Each instance has an attempt counter that increments on each assignment:
Instance assigned to worker A (attempt=1)
Network partition
Instance reassigned to worker B (attempt=2)
Worker A reconnects, reports for attempt=1
Controller ignores (stale attempt)
Only reports matching the current attempt can mutate state.
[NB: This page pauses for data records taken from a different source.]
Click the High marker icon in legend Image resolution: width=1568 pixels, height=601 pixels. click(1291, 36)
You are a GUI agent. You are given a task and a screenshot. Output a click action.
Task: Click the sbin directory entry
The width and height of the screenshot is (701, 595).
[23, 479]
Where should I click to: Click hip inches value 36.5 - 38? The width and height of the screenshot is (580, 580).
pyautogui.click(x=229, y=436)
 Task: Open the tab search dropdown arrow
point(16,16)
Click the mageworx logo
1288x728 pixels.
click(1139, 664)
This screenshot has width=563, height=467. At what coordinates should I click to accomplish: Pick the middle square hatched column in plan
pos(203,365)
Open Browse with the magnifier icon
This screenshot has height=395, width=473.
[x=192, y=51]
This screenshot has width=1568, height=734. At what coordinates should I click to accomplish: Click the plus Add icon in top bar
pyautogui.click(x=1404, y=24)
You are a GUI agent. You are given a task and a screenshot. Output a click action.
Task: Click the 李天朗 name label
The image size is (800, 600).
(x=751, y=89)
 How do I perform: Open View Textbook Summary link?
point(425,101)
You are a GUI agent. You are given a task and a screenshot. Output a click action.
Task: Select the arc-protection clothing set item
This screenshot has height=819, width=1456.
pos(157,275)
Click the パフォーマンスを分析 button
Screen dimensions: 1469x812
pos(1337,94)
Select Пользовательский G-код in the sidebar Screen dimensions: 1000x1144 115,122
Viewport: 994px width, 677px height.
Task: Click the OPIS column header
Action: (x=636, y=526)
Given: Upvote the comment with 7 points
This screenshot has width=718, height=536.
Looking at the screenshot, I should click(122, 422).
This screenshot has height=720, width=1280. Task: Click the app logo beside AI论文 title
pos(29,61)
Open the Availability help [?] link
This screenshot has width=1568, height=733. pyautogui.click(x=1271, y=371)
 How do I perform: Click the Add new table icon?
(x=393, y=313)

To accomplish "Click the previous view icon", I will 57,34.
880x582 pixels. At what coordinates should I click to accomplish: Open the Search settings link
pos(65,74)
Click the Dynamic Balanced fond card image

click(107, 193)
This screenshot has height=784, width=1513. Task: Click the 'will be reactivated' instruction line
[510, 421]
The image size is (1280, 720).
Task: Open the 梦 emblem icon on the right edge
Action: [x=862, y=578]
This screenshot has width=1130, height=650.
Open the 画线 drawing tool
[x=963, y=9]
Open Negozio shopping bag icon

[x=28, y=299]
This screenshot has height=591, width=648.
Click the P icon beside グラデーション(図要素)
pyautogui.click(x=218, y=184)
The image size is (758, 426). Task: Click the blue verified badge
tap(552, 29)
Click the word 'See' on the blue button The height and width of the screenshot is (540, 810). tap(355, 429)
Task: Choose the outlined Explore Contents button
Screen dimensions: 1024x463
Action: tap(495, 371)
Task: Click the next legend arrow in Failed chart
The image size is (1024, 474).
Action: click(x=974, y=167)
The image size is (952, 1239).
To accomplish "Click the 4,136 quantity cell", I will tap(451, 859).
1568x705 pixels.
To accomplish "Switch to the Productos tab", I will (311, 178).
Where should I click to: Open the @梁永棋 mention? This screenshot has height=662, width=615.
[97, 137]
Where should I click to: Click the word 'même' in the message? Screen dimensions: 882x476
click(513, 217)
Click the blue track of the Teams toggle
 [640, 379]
This prevents:
- Stale reports from affecting current state
- Duplicate execution after partition
These must always hold:
Allocated resources on worker ≤ worker's total resources
An instance has at most one worker executing it.
Reports with attempt != current_attempt are ignored.
| Status | assigned_to | endpoint | Process exists? | Resources held? |
|---|---|---|---|---|
| PENDING | None | None | No | No |
| ASSIGNED | set | None | No | Yes (reserved) |
| RUNNING | set | set* | Yes | Yes |
| UNKNOWN | set | maybe | Unknown | Yes |
| COMPLETED | set | stale | No | No |
| FAILED | set | stale | No | No |
| CANCELLED | set/None | None | No | No |
*endpoint is set when instance binds to port
endpoint != None implies instance is/was RUNNING. Endpoint may be stale after completion.
| File | Purpose |
|---|---|
controller.py |
Core scheduling and state management |
worker.py |
Process management and reconciliation |
schemas.py |
Pydantic models, state transitions |
db.py |
SQLite persistence layer |
server.py |
FastAPI HTTP endpoints |
client.py |
Async HTTP client |
All state under ~/.pylet/:
| Path | Contents |
|---|---|
~/.pylet/pylet.db |
SQLite database (WAL mode) |
~/.pylet/run/ |
Worker local state files |
~/.pylet/logs/ |
Instance log files |
- Single file, no external dependencies
- WAL mode handles concurrent reads
- Good enough for ~100 nodes (target scale)
- State survives head restart
- Workers get updates immediately (no polling delay)
- Natural distributed rate limiting
- Timeout = liveness check built-in
- Crash recovery is automatic
- No command queue to manage
- Network partitions don't cause duplicate execution
- Simpler than command/ack protocols
- Dramatically simpler than consensus
- Single source of truth, no split-brain
- Good enough for target scale (~100 nodes)
- Can always run head on reliable hardware
Instance stdout/stderr is captured using a sidecar pattern:
- Worker wraps each command:
(cmd) 2>&1 | python3 -m pylet.log_sidecar <log_dir> <instance_id> - Sidecar writes to rotating log files in
~/.pylet/logs/ - Worker runs an HTTP server (port 15599) for log retrieval
- Head proxies log requests to workers via
/instances/{id}/logs
Why sidecar? The log capture process survives even if the instance crashes, ensuring logs aren't lost. The pipe pattern also allows log rotation without instance cooperation.